▶ **Task**
From the line containing "907x502 pixels." to the last line of the data below, copy everything exactly and nothing else; pictures stay out.

▶ **The data**
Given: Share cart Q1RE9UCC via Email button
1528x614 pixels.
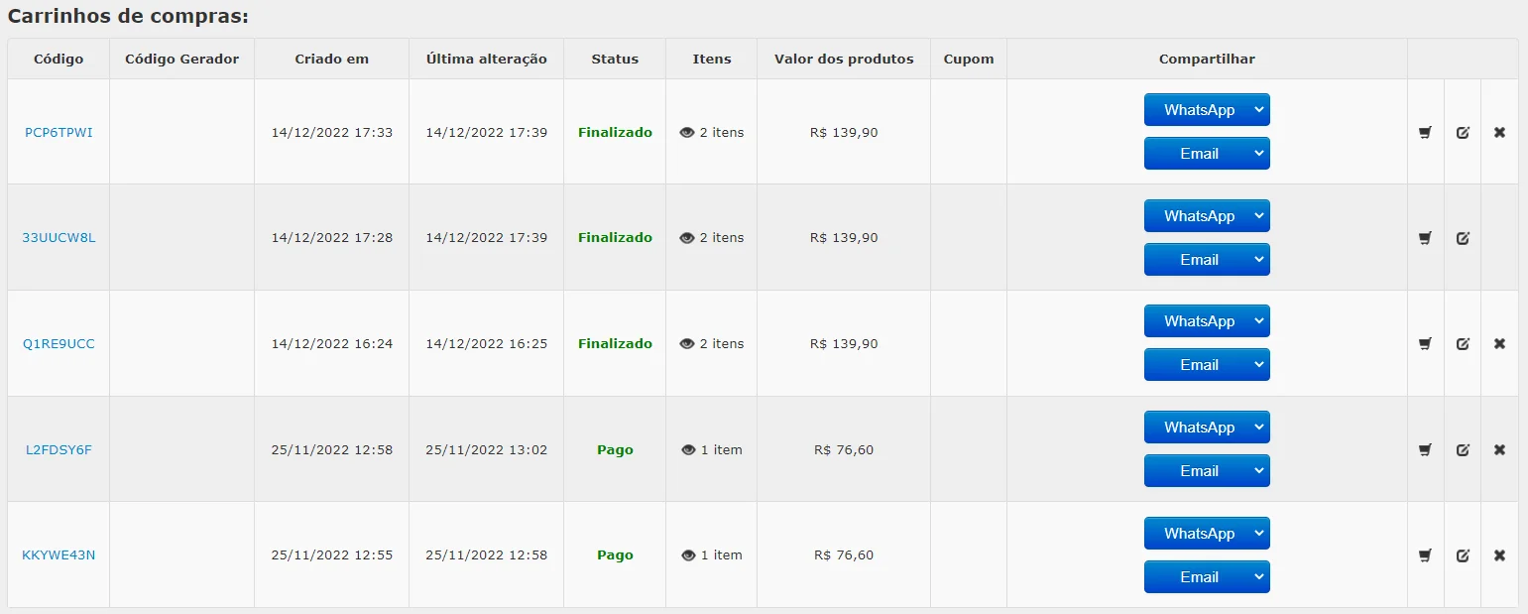Looking at the screenshot, I should click(x=1199, y=365).
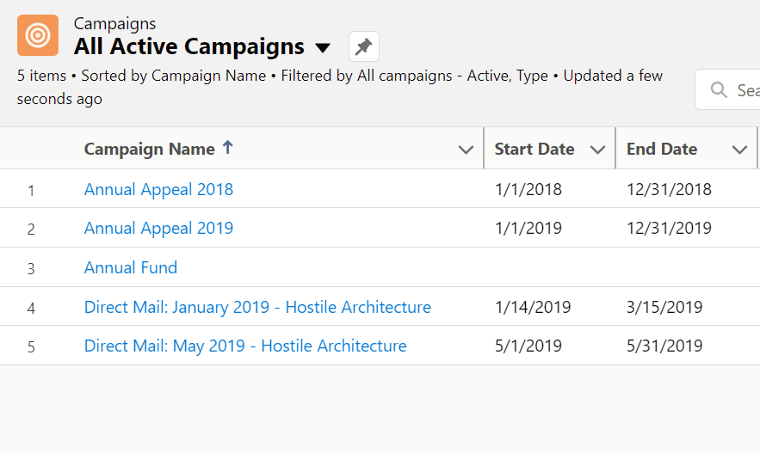Pin the All Active Campaigns list view
The image size is (760, 453).
(363, 46)
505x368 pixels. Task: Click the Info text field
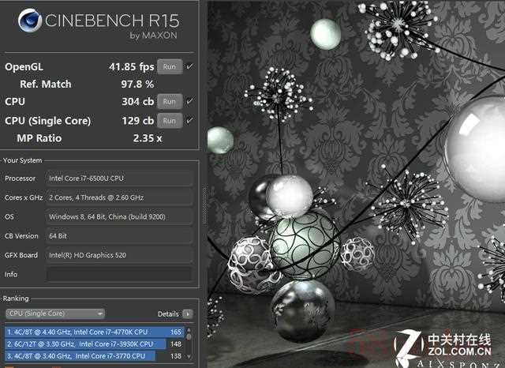coord(118,274)

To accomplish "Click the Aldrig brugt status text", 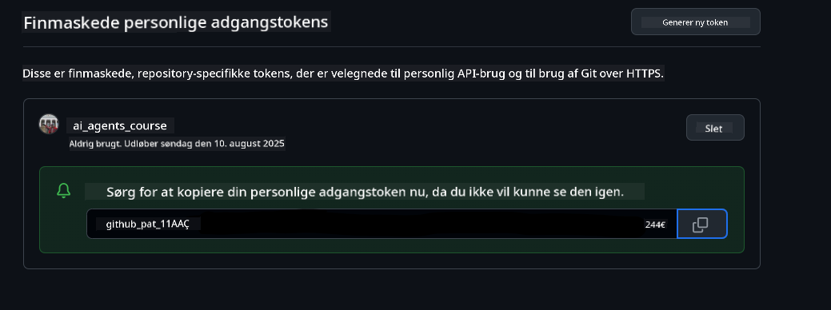I will coord(92,143).
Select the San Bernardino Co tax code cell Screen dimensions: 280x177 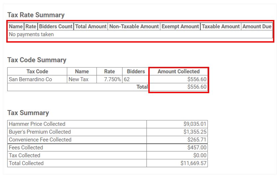pyautogui.click(x=37, y=79)
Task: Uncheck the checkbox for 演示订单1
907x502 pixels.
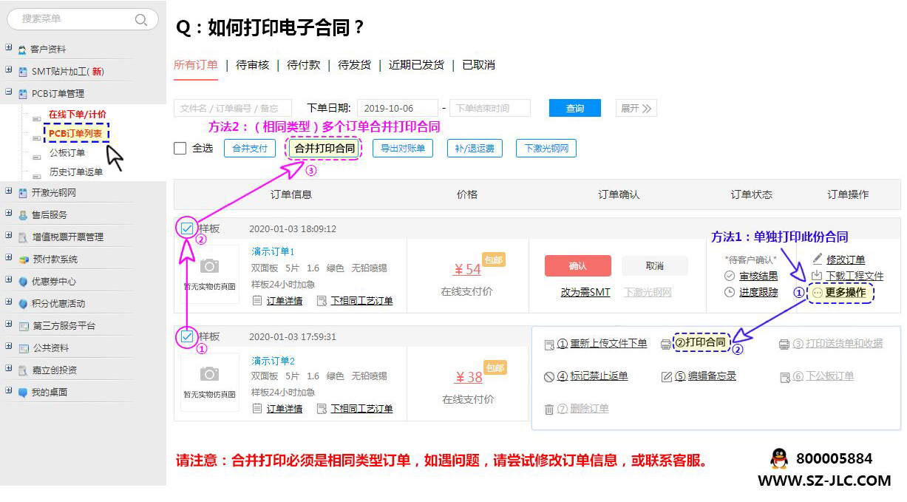Action: pos(187,228)
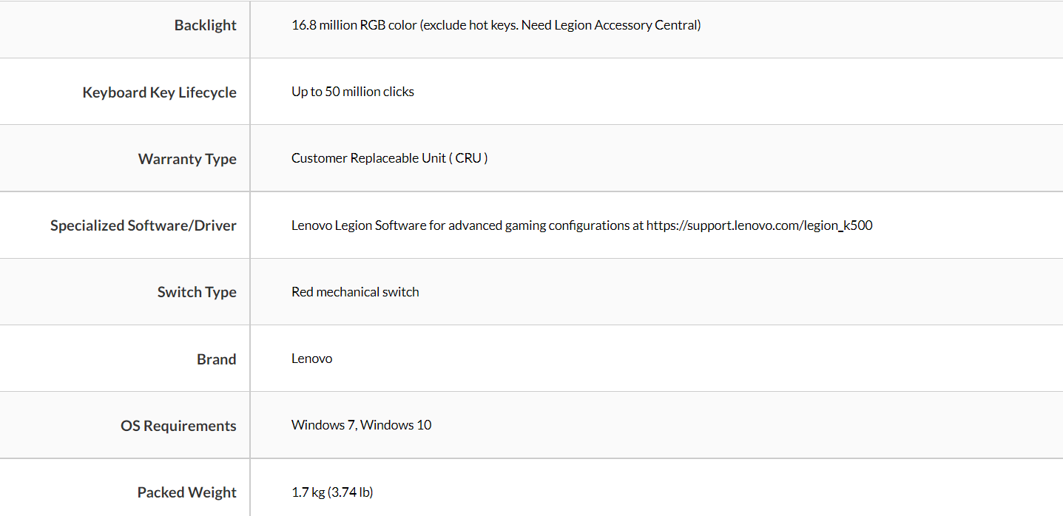Click the "1.7 kg (3.74 lb)" value
This screenshot has height=516, width=1063.
332,492
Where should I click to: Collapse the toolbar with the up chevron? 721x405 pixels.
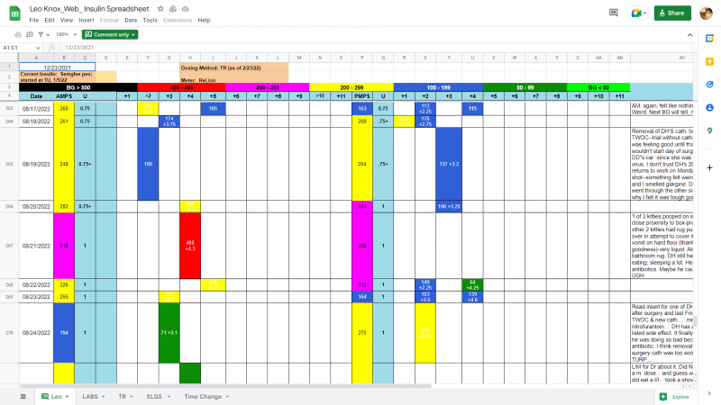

▶ **Task result**
907x502 pixels.
Action: pos(187,228)
Click the "1.7 kg (3.74 lb)" value
This screenshot has height=516, width=1063.
332,492
Where should I click to: Collapse the toolbar with the up chevron? 721x405 pixels.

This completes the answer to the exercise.